Answer accuracies of GPT models (zero-shot) on 96 questions from Spider benchmark

The resulting answer accuracies are as follows: code-davinci-002 at 79.17%, text-davinci-003 at 88.54%, gpt-3.5-turbo at 85.42%, and gpt-4 at 89.58%. As expected, GPT-4 outperformed the other models, which aligns with our practical experience of these models’ relative performance.

In contrast, the execution accuracies and match accuracies of GPT models do not align with our practical experience. Here is a plot showing these metrics used on GPT models.

Execution and exact match accuracies of GPT models on 96 questions sampled from Spider benchmark

If we use these metrics as the primary measurement of Text-to-SQL performance, we would think gpt-4 is less powerful than code-davinci-002. These results clearly do not match our practical experience with these models.

Key Implications

What are the key implications of this Text-to-SQL experiment?

Firstly, we found that the existing automatic metrics, namely execution accuracy and exact match accuracy, are mis-aligned with human preference. As a result, they should not be relied upon as the primary way to evaluate Text-to-SQL models.

Second, while human evaluation remains the gold standard, large language models (LLMs) such as GPT-3.5 and above can accurately approximate human preference.

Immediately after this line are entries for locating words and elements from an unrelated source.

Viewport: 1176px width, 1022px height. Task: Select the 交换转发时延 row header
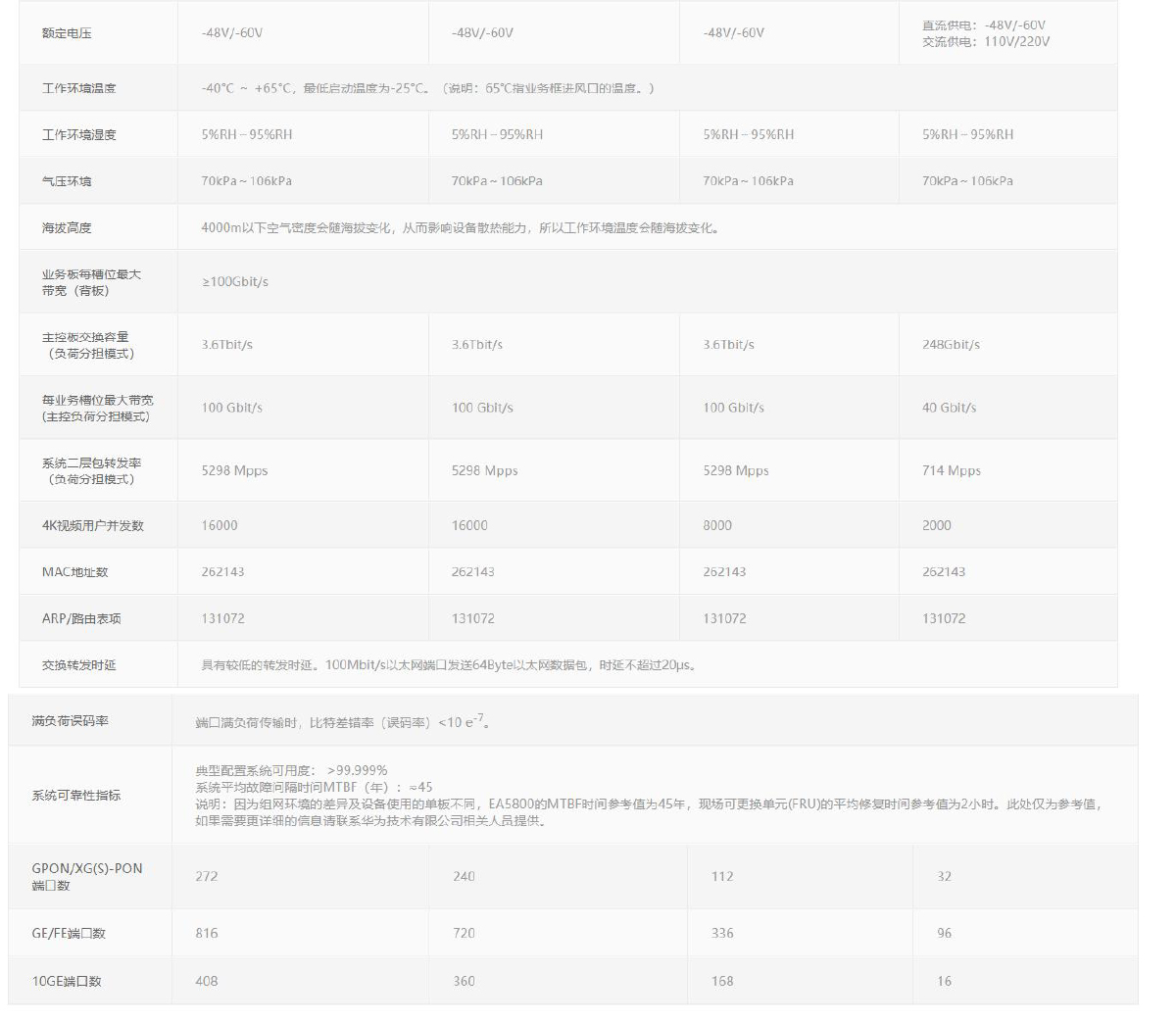point(78,665)
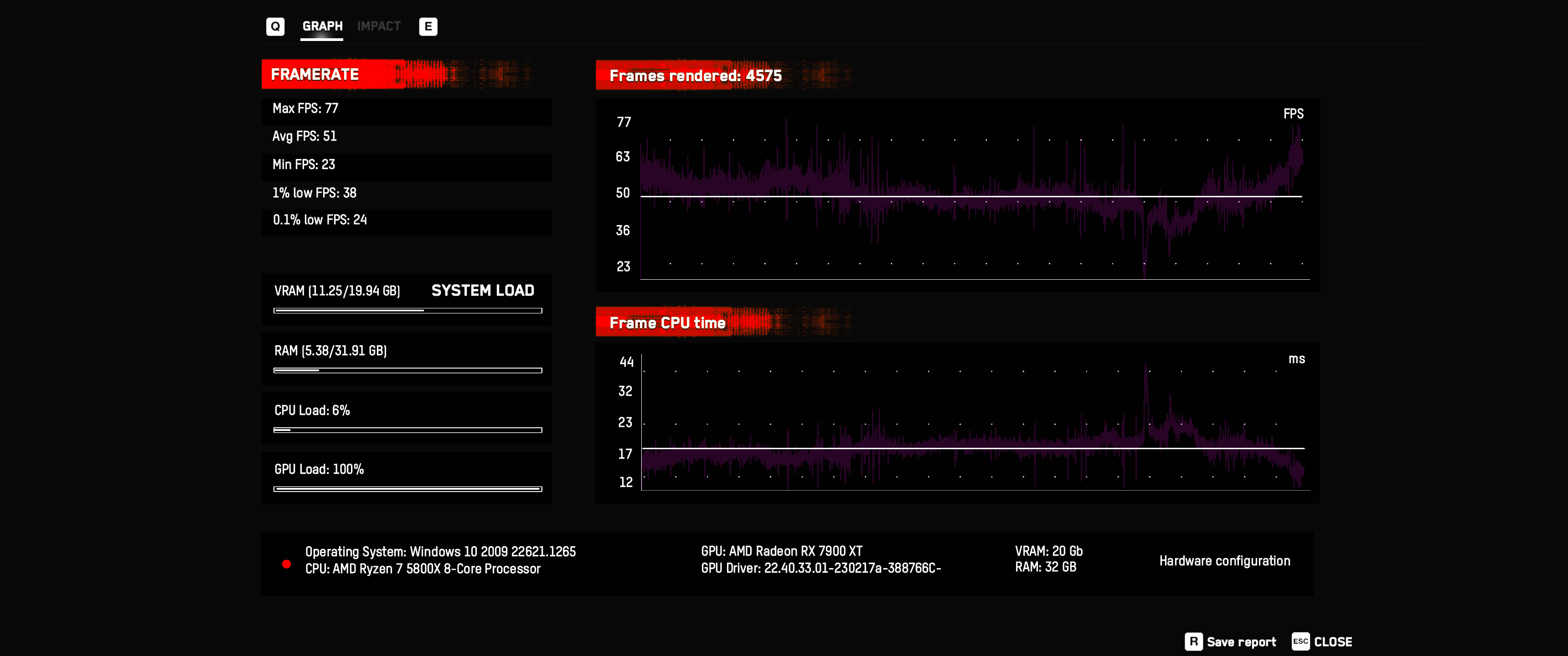Click the VRAM usage bar
The image size is (1568, 656).
tap(407, 310)
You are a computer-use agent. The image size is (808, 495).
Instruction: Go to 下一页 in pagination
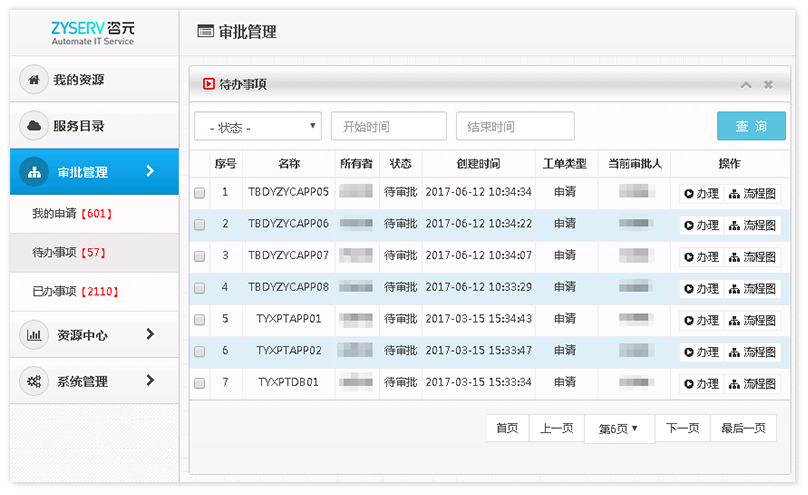tap(682, 428)
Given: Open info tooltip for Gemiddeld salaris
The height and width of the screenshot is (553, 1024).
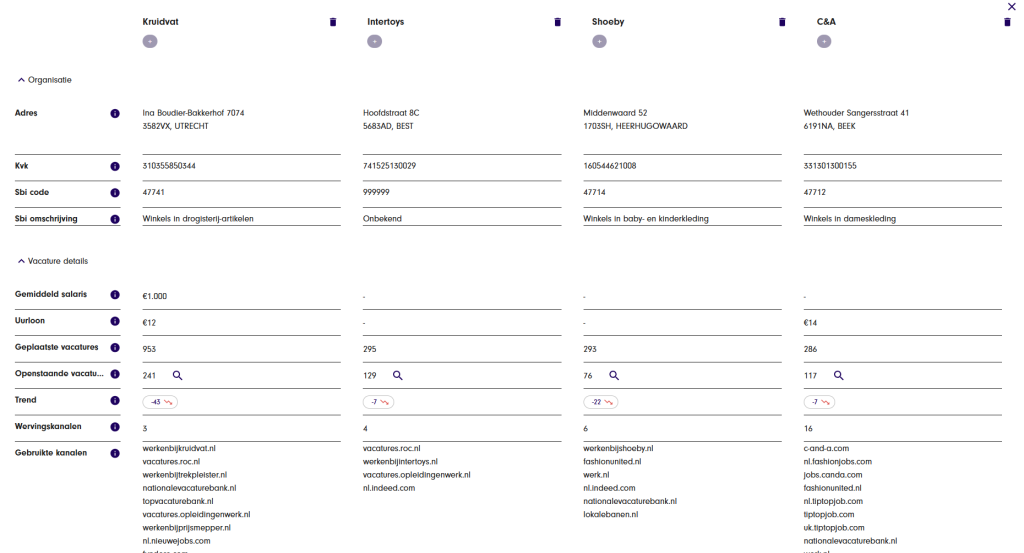Looking at the screenshot, I should (115, 295).
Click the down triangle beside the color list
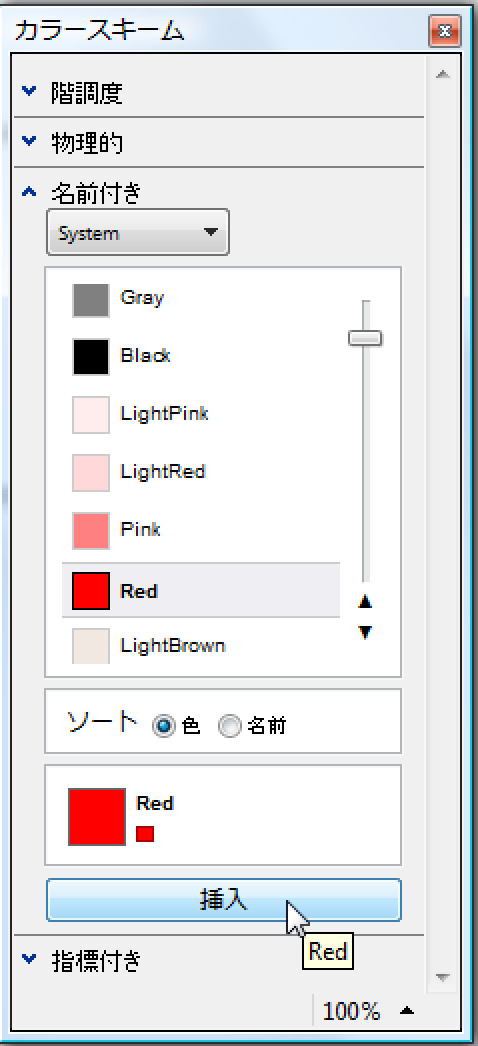 (x=365, y=632)
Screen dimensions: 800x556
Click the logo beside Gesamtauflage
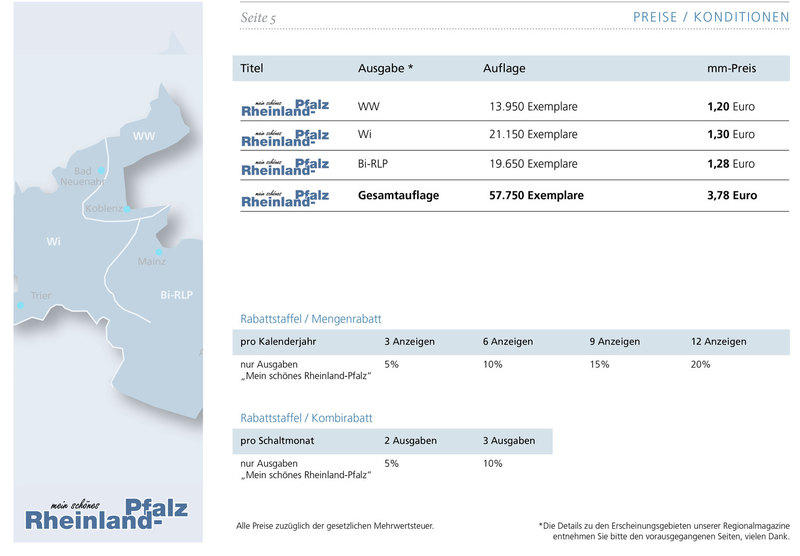pos(284,197)
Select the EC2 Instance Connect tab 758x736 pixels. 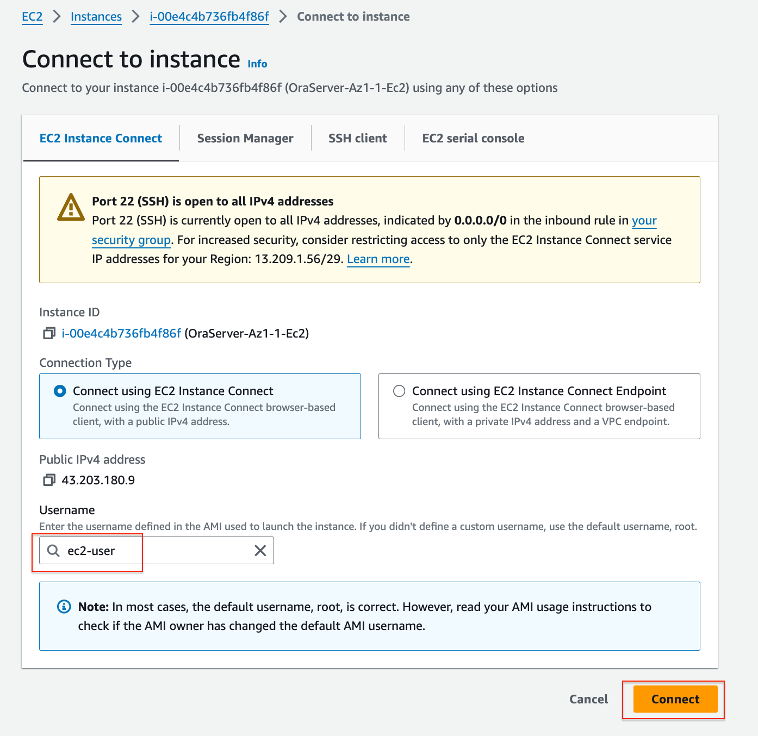(x=100, y=138)
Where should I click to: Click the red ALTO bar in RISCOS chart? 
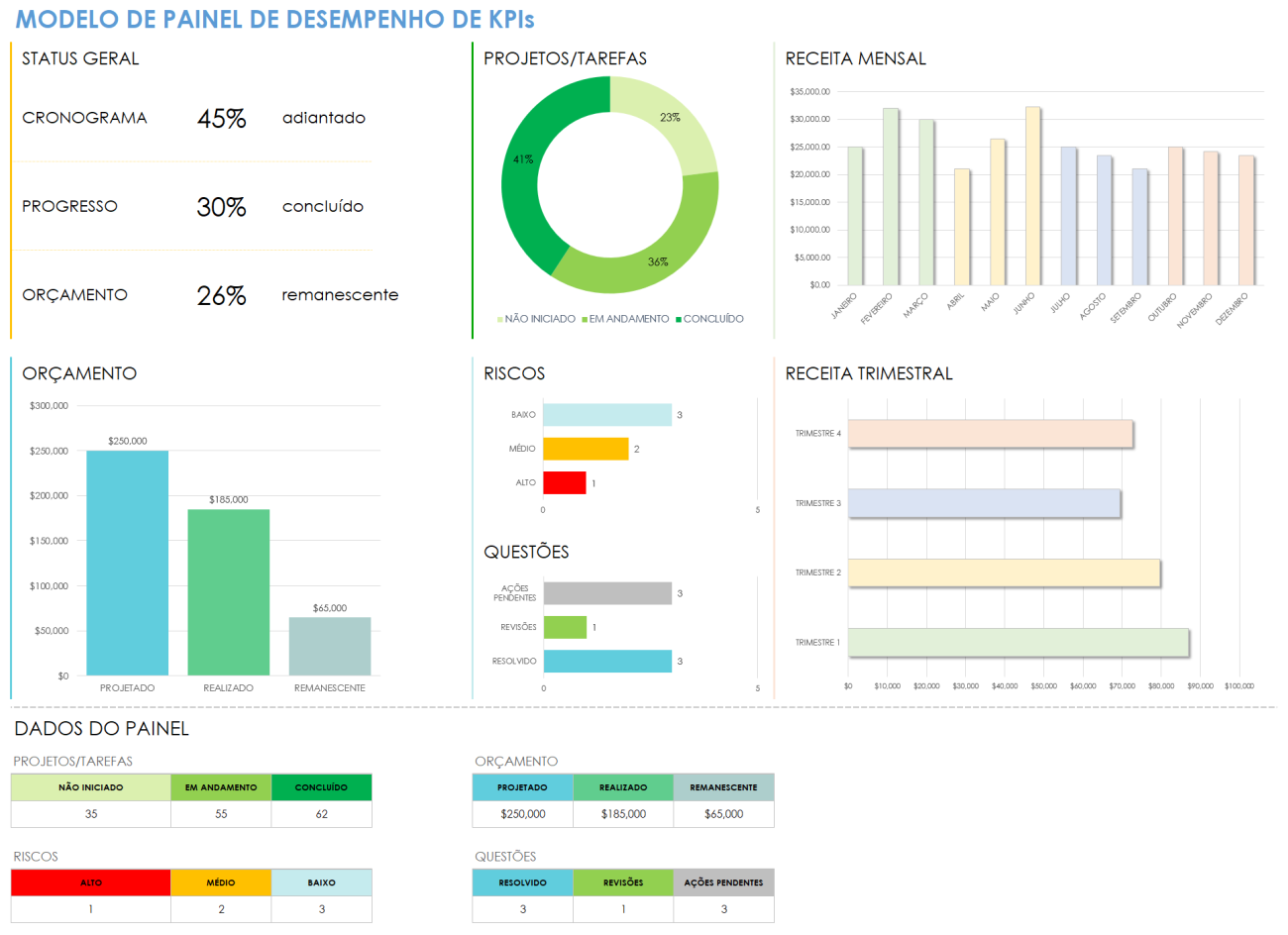565,482
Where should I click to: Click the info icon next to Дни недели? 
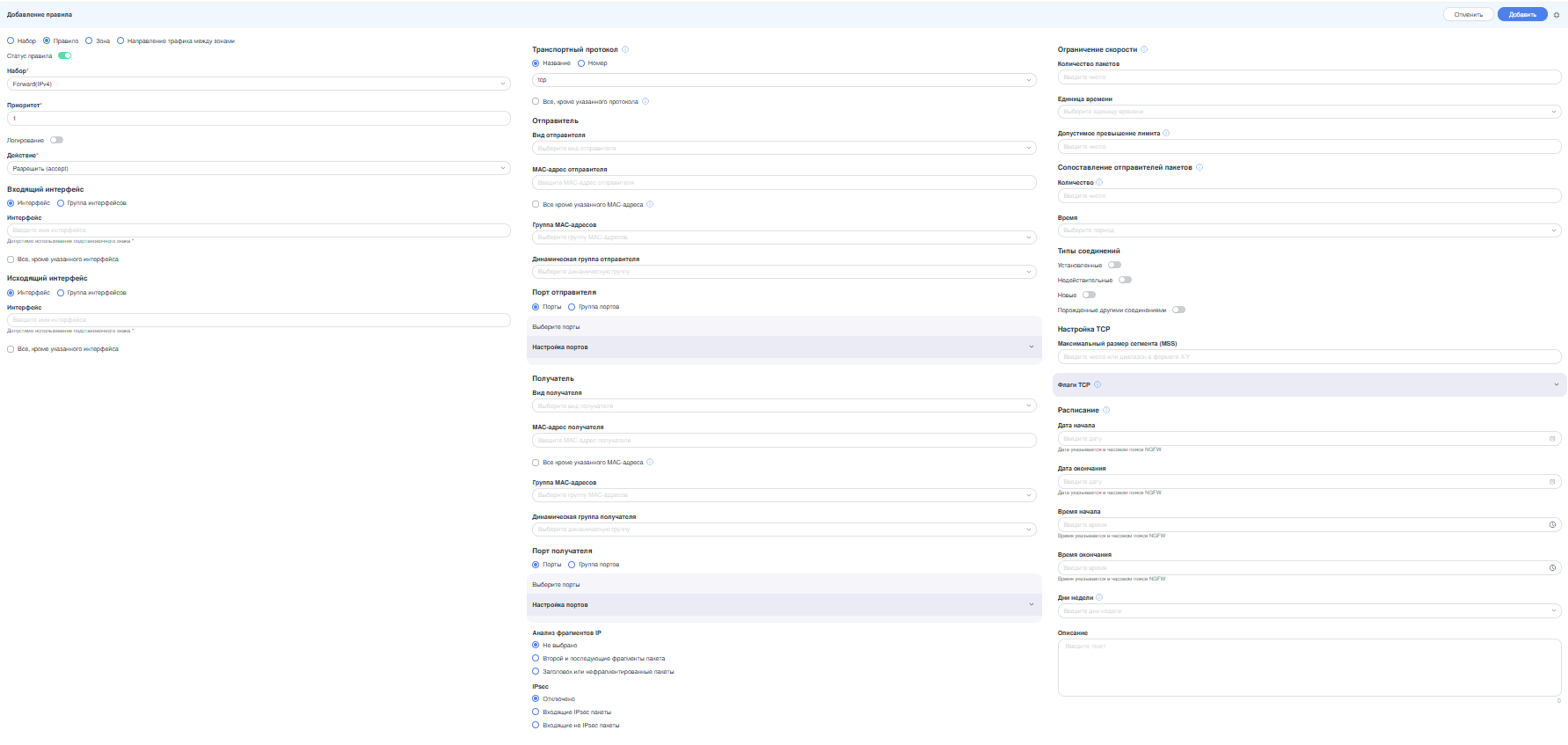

This is a potential game changer, because they allow us to evaluate Text-to-SQL models and estimate the expected human evaluation result. This is especially useful when human evaluation is not feasible due to budget limitation.

Thirdly, and this is where things get interesting, our use of instruction-tuned LLMs for evaluation could be generalized to many other tasks. This approach is especially useful for tasks whose output consists of simple statements that can be directly reasoned over by LLMs. And there’s a research paper on this very topic called “GPTScore”, which trains GPT-3.5 to evaluate NLP tasks using in-context learning.

Note

This post is intended to provoke a conversation about Text-to-SQL evaluation, not to claim the answer accuracy metric is 100% human aligned or even robust. I am happy to collaborate if you would like to take a step further toward a better evaluation.